第12章 五番隊隊長就任編
「え…?いや、強引にキスして来たのに緊張してるの伝わって来て可愛いなぁって思って。」
「う…うるせぇな!初めてなんだから仕方ねェだろ!」
「…初めてを私が貰っちゃって良かったの?」
「お前、俺が何年ゆうりに片思いし続けてると思ってんだ。」
「……そんな事言われると照れちゃう。」
「じゃあ少し黙ってろよ。」
再び唇が重なる。彼女の柔らかい唇を堪能する様に下唇を食み、やんわりと吸い付く。手首を掴んでいた手はそのまま掌を擦り合わせ指を搦めて繋いだ。
「んぅ…ぁ…。」
「ふ……っ。」
短い呼気が触れ合う。小さく唇を開くと遠慮がちに檜佐木の舌が侵入して来る。拙い動きで舌腹同士が擦り寄合い、唾液の混ざる水音が小さく響く。先程食べた甘いチョコレートの味と仄かに鼻腔を擽る酒の匂いに酔いそうだ。

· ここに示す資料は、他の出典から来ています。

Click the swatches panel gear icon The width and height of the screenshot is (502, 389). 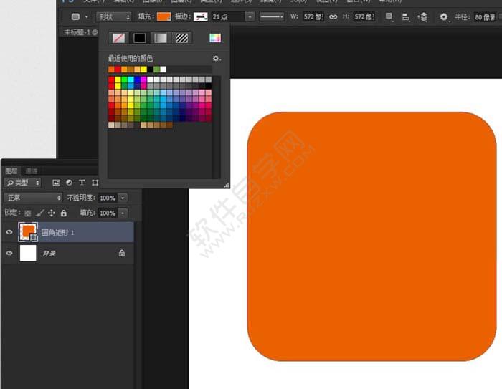point(215,58)
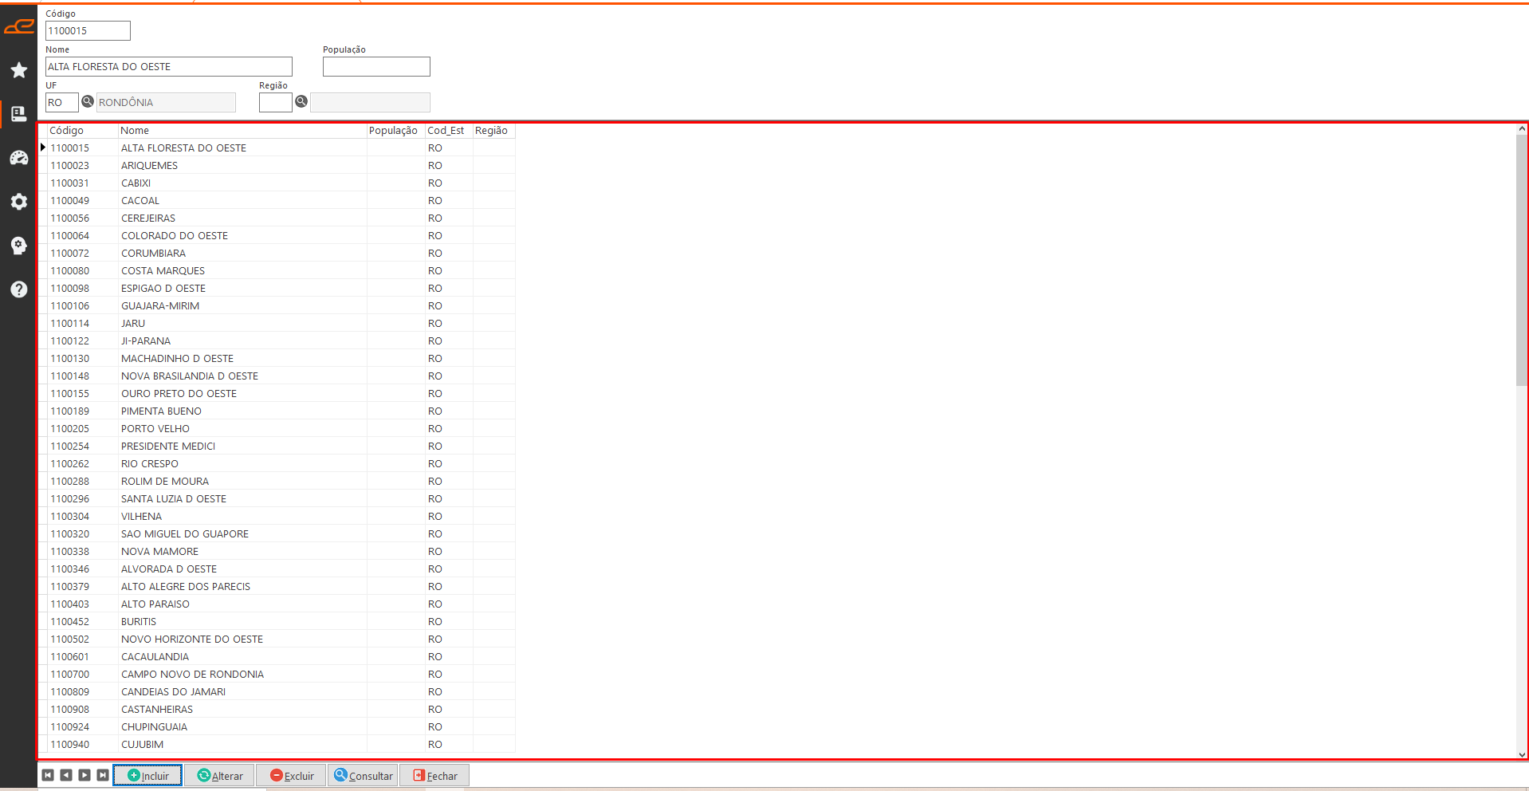Click Fechar to close the form

[x=434, y=775]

軈て舌が引き抜かれると彼はそのまま額を彼女の肩へ押し付け俯いた。
「はっ……修兵……?」
「…これ以上触ってたら、マジで歯止めが効かなくなる。明日早朝から隊首会だろ。忘れてねぇよ。」
「ちゃんと覚えてたんだ。」
「当たり前だろ。遅刻なんてしたら、総隊長にドヤされる所じゃ済まねぇからな…周りの隊長からも殺されそうだ。」
それも、ゆうりと共に遅刻なんてした日にはその時点で己の命は無惨に散るだろう。ここまでした分名残惜しい気持ちも強いが、何より仕事を疎かにする事を良しとしない檜佐木は渋々身体を離した。
「修兵は理性的だよね、意外と。」
「どういう意味だよコラ、喧嘩売ってんのか?」
「だって良く乱菊さんの胸見てるでしょ。ムラっけ強い割に耐えるから偉いなぁって。」
「……それ、乱菊さんに絶対言うなよ。」
「言わないわよ。そんな意地悪しないわ。」
どうやら図星だったらしい。バツが悪そうな声で小さく言葉を吐き捨て檜佐木にゆうりは静かに笑い彼の頭を撫でる。
「でもびっくりしたなぁ。修兵とキスする日が来るなんて。初々しくてドキドキしちゃった。」
「余裕そうなのがすげぇ腹立つな…次はそんな事言わせねぇよ。」
「別に下手でもいいのに。」
「男としてのプライドが有るんだよ!」
そう言って彼はお猪口に残った日本酒を一気に飲み干した。細く息を吐き出す事で気持ちを少しでも落ち着かせると檜佐木は伏し目がちに彼女を見遣る。